Reproduce each line below precisely. Drop the pictures.

Collection entries:
>>>

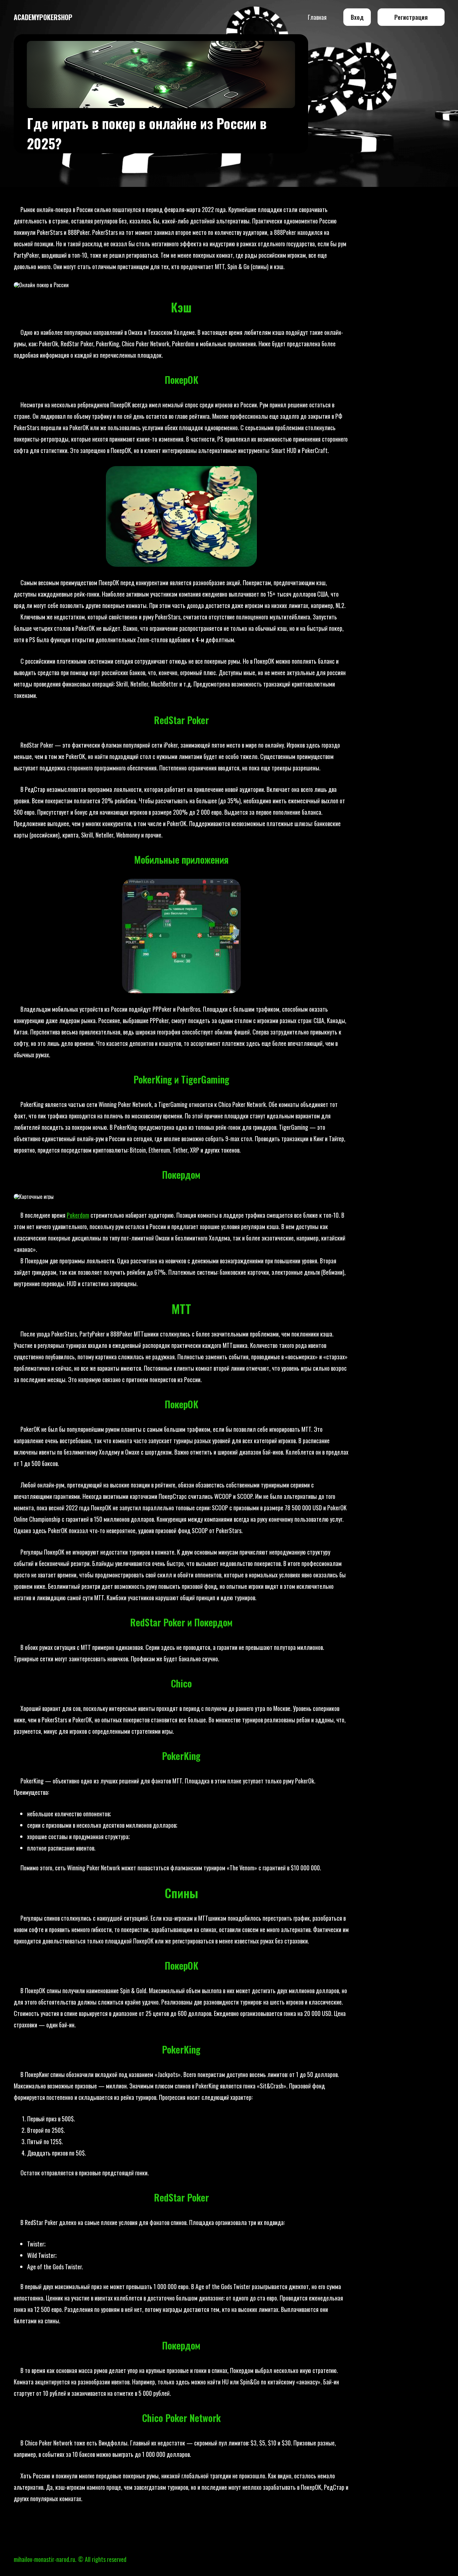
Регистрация (411, 17)
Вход (357, 17)
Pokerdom (78, 1215)
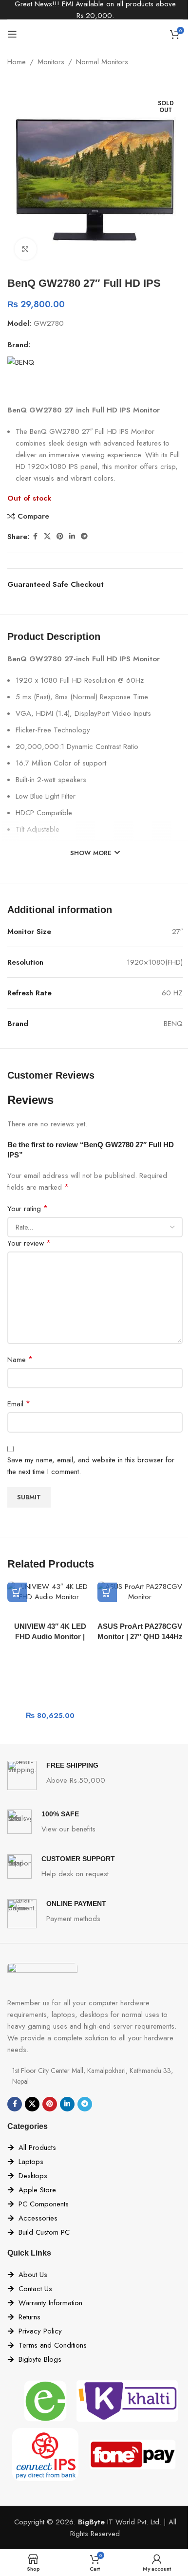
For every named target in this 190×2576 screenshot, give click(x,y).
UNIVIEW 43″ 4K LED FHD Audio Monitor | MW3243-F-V (50, 1636)
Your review (29, 1243)
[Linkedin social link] (72, 536)
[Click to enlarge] (26, 249)
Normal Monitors (102, 61)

<<<

§ **Task solution**:
Регистрация (411, 17)
Вход (357, 17)
Pokerdom (78, 1215)
For every named target in this 190×2576 screenshot, give click(x,y).
UNIVIEW 43″ 4K LED FHD Audio Monitor | MW3243-F-V (50, 1636)
Your review (29, 1243)
[Linkedin social link] (72, 536)
[Click to enlarge] (26, 249)
Normal Monitors (102, 61)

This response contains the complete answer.